# Site that quotes historic dividend YIELDS directly?



## telstrareg (26 April 2007)

Hi. I just wanted to save the time of calculating the yields from the payout and then having to look up the share price on the ex date.


----------



## happypuppycn (2 May 2007)

Same to u ! Is there anyone provide such help?


----------



## rub92me (2 May 2007)

Yep, Just Google something like 'asx dividend yield data' and click on the links that look promising


----------



## telstrareg (2 May 2007)

rub92me said:


> Yep, Just Google something like 'asx dividend yield data' and click on the links that look promising




Genius! Now where do I find this Google thing?


----------



## rub92me (2 May 2007)

telstrareg said:


> Genius! Now where do I find this Google thing?



Start Internet Explorer (or Firefox or other browser)
Type in www.google.com in the little box that shows the URL
Hit enter key (usually on the right side of your keyboard)
Put the words 'asx dividend yield data' in the search box
Hit enter key again.
Search results will appear as if by magic.
Cool huh?


----------



## telstrareg (2 May 2007)

rub92me said:


> Start Internet Explorer (or Firefox or other browser)
> Type in www.google.com in the little box that shows the URL
> Hit enter key (usually on the right side of your keyboard)
> Put the words 'asx dividend yield data' in the search box
> ...





Legend!


----------



## richardgary (28 July 2012)

I would like to say dividend yield is one of the main factors which are considered when investing in dividend-paying stocks.
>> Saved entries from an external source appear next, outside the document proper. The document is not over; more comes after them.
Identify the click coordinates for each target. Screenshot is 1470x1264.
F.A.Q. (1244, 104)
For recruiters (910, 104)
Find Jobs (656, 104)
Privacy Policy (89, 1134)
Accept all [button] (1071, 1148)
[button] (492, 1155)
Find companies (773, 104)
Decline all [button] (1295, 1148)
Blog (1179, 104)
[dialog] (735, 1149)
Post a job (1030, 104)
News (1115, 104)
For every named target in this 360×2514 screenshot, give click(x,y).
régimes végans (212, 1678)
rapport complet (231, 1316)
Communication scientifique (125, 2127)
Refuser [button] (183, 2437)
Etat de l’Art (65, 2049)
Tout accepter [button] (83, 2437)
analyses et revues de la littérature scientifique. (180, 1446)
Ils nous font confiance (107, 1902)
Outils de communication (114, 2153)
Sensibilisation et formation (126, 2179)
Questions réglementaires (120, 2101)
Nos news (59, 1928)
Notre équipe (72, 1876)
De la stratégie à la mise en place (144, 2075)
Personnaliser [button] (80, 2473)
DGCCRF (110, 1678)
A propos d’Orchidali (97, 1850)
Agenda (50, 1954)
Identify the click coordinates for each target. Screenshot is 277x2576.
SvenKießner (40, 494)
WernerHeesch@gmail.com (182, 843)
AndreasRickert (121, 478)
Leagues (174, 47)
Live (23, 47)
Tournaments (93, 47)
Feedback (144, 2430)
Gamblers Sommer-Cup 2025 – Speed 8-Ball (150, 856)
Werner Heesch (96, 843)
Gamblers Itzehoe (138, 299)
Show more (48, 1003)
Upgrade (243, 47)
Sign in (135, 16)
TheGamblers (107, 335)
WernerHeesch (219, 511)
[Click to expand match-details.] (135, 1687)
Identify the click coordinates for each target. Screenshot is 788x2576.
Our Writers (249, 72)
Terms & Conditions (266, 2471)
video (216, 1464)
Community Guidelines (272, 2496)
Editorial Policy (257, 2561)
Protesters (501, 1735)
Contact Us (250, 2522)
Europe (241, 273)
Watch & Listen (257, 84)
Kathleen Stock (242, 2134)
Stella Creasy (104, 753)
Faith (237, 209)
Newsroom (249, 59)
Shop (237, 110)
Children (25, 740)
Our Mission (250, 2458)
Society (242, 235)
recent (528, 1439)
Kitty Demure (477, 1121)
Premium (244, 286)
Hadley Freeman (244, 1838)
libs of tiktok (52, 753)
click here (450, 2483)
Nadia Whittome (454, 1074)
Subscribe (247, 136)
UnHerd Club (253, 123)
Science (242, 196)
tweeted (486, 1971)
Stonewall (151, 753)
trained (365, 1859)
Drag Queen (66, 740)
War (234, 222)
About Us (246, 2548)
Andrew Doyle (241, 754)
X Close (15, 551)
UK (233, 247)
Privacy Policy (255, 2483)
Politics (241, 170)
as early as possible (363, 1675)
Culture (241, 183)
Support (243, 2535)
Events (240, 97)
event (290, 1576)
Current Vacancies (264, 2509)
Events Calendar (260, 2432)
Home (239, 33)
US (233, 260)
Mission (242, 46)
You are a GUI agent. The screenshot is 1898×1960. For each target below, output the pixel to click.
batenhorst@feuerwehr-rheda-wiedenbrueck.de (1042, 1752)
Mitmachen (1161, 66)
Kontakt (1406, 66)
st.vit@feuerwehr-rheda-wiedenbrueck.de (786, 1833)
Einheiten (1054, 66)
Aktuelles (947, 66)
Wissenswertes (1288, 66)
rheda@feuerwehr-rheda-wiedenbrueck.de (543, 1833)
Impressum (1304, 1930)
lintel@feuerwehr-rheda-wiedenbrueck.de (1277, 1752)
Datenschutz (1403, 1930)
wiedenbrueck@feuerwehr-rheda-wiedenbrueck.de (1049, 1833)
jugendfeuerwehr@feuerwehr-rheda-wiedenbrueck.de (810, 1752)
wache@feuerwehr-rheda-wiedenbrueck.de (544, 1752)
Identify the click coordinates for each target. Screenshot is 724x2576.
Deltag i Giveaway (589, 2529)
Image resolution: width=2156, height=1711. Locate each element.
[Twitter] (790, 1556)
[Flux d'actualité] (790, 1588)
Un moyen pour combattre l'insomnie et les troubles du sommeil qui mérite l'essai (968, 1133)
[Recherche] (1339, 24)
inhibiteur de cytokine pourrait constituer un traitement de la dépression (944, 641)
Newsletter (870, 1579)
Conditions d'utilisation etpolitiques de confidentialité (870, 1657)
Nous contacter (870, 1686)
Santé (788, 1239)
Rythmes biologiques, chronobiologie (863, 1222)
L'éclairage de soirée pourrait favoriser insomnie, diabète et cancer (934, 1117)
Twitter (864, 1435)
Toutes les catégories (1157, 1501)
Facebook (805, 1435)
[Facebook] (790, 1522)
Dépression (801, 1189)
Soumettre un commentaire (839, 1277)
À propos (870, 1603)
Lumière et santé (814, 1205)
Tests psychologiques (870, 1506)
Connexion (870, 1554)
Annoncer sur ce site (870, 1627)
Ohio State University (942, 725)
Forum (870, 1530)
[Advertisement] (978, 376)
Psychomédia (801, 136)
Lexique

Therefore watch out "dividend traps," however -- stocks having a dividend yield of 10% and above than you should surely invest.


----------



## Julia (28 July 2012)

richardgary said:


> I would like to say dividend yield is one of the main factors which are considered when investing in dividend-paying stocks. Therefore watch out "dividend traps," however -- stocks having a dividend yield of 10% and above than you should surely invest.



Do you mean we should surely invest in any stocks having a dividend yield of 10% and above?
Is there no downside to this, do you think?

Could you tell us just what is a 'dividend trap'.


----------